What is a Model Registry?

A machine learning model registry is a centralized tracking system that stores lineage, versioning, and related metadata for published machine learning models. A registry may capture governance data required for auditing purposes, such as who trained and published a model, which datasets were used for training, the values of metrics measuring predictive performance, and when the model was deployed to production. Model registries solve two major purposes:

First, registries provide a mechanism to store model metadata.
Second, registries "connect" independent model training and inference processes by acting as a communication layer. A well constructed registry allows inference processes to correctly decide a published model to use to generate predictions.

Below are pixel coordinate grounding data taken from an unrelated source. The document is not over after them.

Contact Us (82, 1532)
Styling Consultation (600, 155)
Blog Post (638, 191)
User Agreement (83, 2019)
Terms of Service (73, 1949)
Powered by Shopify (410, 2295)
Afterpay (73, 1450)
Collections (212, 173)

What kind of model metadata should we store in a registry. In general, answering this question depends on the requirements of your system and company. Machine learning applications operating in highly regulated industries require detailed audit trails, and hence, comprehensive metadata should be stored. Less regulated industries may not require as much detail, but you should look beyond basic requirements to capture metadata to help your system scale as the size of the modeling team and number of applications (and users) grow.

Let’s start with a minimum set of metadata to store in a model registry. For each registered model, we should store an identifier, name, version, the date this version was added, the model’s predictive performance as measured by some evaluation metric, the remote path to the serialized model, and the model’s stage of deployment. The stage of deployment could include concepts like development, shadow-mode or production, but this can grow with your needs.

Additional metadata you might wish to include are:

a human-readable description of the model’s purpose
a human-readable description of how this model version differs from the previous version
which datasets were used for training
the git hash or Docker image ID of the code that generated the model
runtime metrics such as training time
who published the model.

A machine learning model registry is a centralized tracking system that stores lineage, versioning, and related metadata for published machine learning models. Click To Tweet

Implementing a Model Registry

Let’s implement the minimal model registry proposed in the previous section. We’ll use a relational database to store the metadata and create a set of python functions to populate the registry. We’ll show how to use these functions along with the Model interface you can download in my Software Interfaces for Machine Learning Deployments post.

In order to make it as easy as possible to run the code in this section, we’ll restrict our dependencies to common Python data science libraries like Jupyter and pandas.

Model Registry Database

SQLite is a C library that provides a lightweight disk-based database that doesn’t require a separate server process and allows access to the database using a nonstandard variant of the SQL query language. It’s possible to prototype an application using SQLite and then port the code to a larger database such as PostgreSQL. The sqlite3 module provides a SQL interface to SQLite.

First, let’s create a database called registry.db

import sqlite3

conn = sqlite3.connect('registry.db')

The conn object provides a connection to registry.db we’ll use to execute our queries.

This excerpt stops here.